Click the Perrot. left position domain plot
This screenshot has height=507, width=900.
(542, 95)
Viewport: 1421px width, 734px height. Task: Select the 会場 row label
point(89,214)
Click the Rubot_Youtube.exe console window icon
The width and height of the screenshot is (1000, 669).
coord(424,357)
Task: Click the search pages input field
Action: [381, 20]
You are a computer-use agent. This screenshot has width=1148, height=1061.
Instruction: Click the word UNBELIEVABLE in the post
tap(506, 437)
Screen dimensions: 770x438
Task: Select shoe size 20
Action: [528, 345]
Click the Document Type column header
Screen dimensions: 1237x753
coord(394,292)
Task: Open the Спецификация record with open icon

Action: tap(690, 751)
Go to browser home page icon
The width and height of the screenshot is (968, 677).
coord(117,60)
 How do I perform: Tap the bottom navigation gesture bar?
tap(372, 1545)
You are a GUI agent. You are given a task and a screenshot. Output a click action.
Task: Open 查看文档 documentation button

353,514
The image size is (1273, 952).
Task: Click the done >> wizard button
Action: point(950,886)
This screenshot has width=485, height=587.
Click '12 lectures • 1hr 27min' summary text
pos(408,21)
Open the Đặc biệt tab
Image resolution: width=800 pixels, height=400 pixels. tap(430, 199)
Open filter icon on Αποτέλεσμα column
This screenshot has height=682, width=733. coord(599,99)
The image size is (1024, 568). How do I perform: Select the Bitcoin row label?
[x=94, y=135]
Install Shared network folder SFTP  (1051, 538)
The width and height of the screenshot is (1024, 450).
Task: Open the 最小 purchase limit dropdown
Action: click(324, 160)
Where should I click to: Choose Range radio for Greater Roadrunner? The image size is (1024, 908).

________

Required work
Would you return the whole listing exactly as written?

Exercise solution
Click the Perrot. left position domain plot
This screenshot has height=507, width=900.
(542, 95)
Viewport: 1421px width, 734px height. Task: Select the 会場 row label
point(89,214)
Click the Rubot_Youtube.exe console window icon
The width and height of the screenshot is (1000, 669).
coord(424,357)
Task: Click the search pages input field
Action: [381, 20]
You are a computer-use agent. This screenshot has width=1148, height=1061.
Instruction: Click the word UNBELIEVABLE in the post
tap(506, 437)
Screen dimensions: 770x438
Task: Select shoe size 20
Action: [528, 345]
Click the Document Type column header
Screen dimensions: 1237x753
coord(394,292)
Task: Open the Спецификация record with open icon

Action: tap(690, 751)
Go to browser home page icon
The width and height of the screenshot is (968, 677).
coord(117,60)
 How do I perform: Tap the bottom navigation gesture bar?
tap(372, 1545)
You are a GUI agent. You are given a task and a screenshot. Output a click action.
Task: Open 查看文档 documentation button

353,514
The image size is (1273, 952).
Task: Click the done >> wizard button
Action: point(950,886)
This screenshot has width=485, height=587.
Click '12 lectures • 1hr 27min' summary text
pos(408,21)
Open the Đặc biệt tab
Image resolution: width=800 pixels, height=400 pixels. tap(430, 199)
Open filter icon on Αποτέλεσμα column
This screenshot has height=682, width=733. coord(599,99)
The image size is (1024, 568). How do I perform: Select the Bitcoin row label?
[x=94, y=135]
Install Shared network folder SFTP  (1051, 538)
The width and height of the screenshot is (1024, 450).
Task: Open the 最小 purchase limit dropdown
Action: click(324, 160)
Where should I click to: Choose Range radio for Greater Roadrunner? The image size is (1024, 908).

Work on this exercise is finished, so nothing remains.